Per the Associated Press, Weisselberg is alleged to have received more than $1.7 million in “off-the-books compensation.” More broadly, both the company and Weisselberg are accused of conspiring to pay execs in this fashion as part of a larger 15-year scheme.

In a statement, a Trump Organization spokesperson said Thursday’s developments were not an example of justice but were instead “politics.”

Both the company and Weisselberg have pleaded not guilty. Read the 15-count indictment in full here.

UPDATED 7/1, 7:20 a.m. ET: Allen Weisselberg, the Trump Organization’s longtime chief financial officer, had surrendered to the Manhattan district attorney’s office as of Thursday morning. Per the Associated Press, Weisselberg was seen walking into the courthouse in lower Manhattan with his attorney around 6:20 a.m. local time. 

On Wednesday evening, a separate NBC News report confirmed that the offices of the Manhattan district attorney and the New York attorney general had obtained indictments against the Trump Organization and Weisselberg. The indictments are expected to be unsealed later on Thursday.

See original story below.

The Trump Organization, a group of hundreds of Trump-owned business entities, is expected to be hit with tax-related criminal charges this week.

Early Wednesday, Corinne Ramey reported for the Washington Post that the Trump Organization and its chief financial officer Allen Weisselberg (pictured above to Trump Jr.’s left) were expected to be charged with “tax-related crimes” on Thursday. 

Weisselberg and the organization will—according to the report—be facing charges in connection with the alleged evasion of taxes on fringe benefits. Previously, it was reported that both the Manhattan district attorney’s office and the New York state attorney general’s office had been looking into whether Weisselberg and others had illegally avoided taxes on various perk items including apartments, tuition, and more.

Moving forward, Ramey added, more serious charges could be brought against multiple parties if prosecutors are able to prove the tax-related allegations. 

The reportedly impending announcement of charges from the Manhattan district attorney’s office was also detailed in a separate NBC News report, which cited confirmation of a Thursday announcement (possibly around 2 p.m.
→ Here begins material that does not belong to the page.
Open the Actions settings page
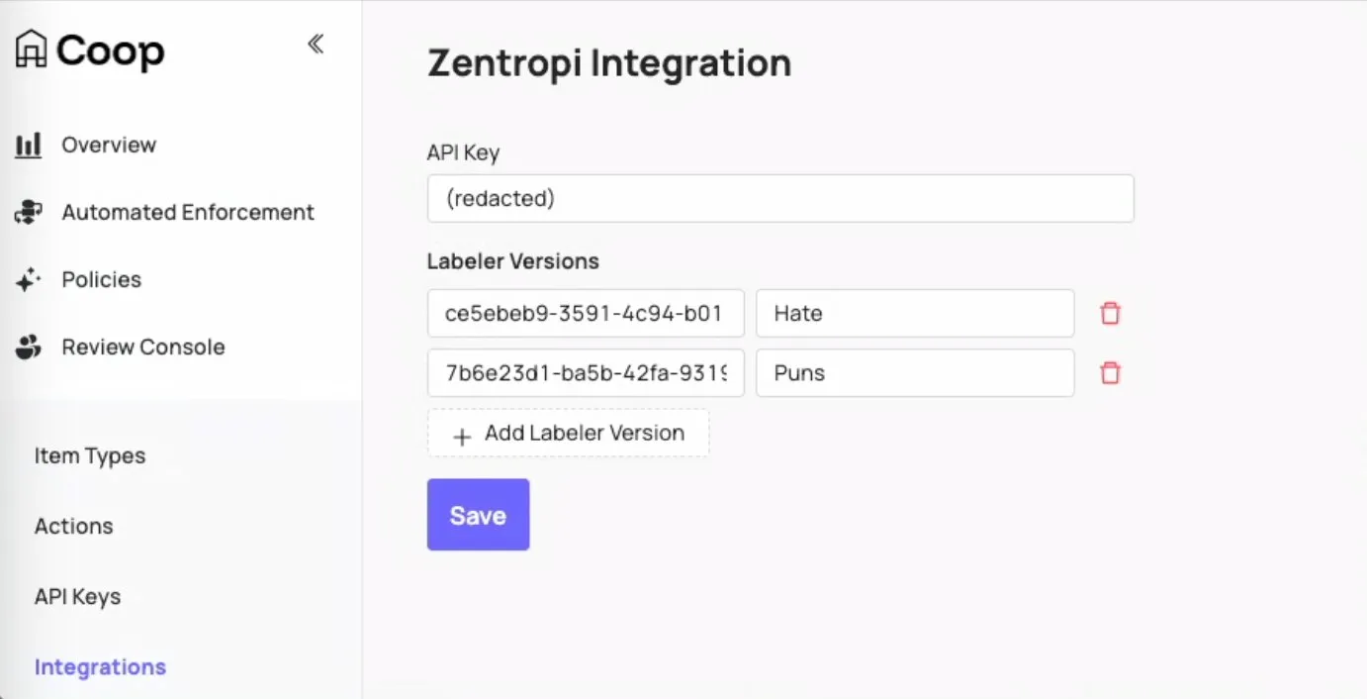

ET) from two Trump Organization reps. Earlier this month, NBC News said charges involving the Trump Organization were expected at some point this week.

Complex has reached out to the office of Cyrus Vance Jr.—current district attorney for Manhattan—for comment and will update this post accordingly. 

Ronald Fischetti, an attorney who currently reps Trump, told Politico’s Betsy Woodruff Swan earlier this week that his team has been informed that—while the investigation is ongoing—the former POTUS will not be charged in the first indictment. Complex has reached out to Fischetti for additional comment.

Earlier this month, Rudy Giuliani—who’s represented Trump in the past—had his license to practice law suspended in New York state.

In their decision, the appellate court said Giuliani made “false statements” about voter fraud in connection with the 2020 presidential election. Giuliani’s behavior, the court added, “immediately threatens the public interest” and warrants suspension.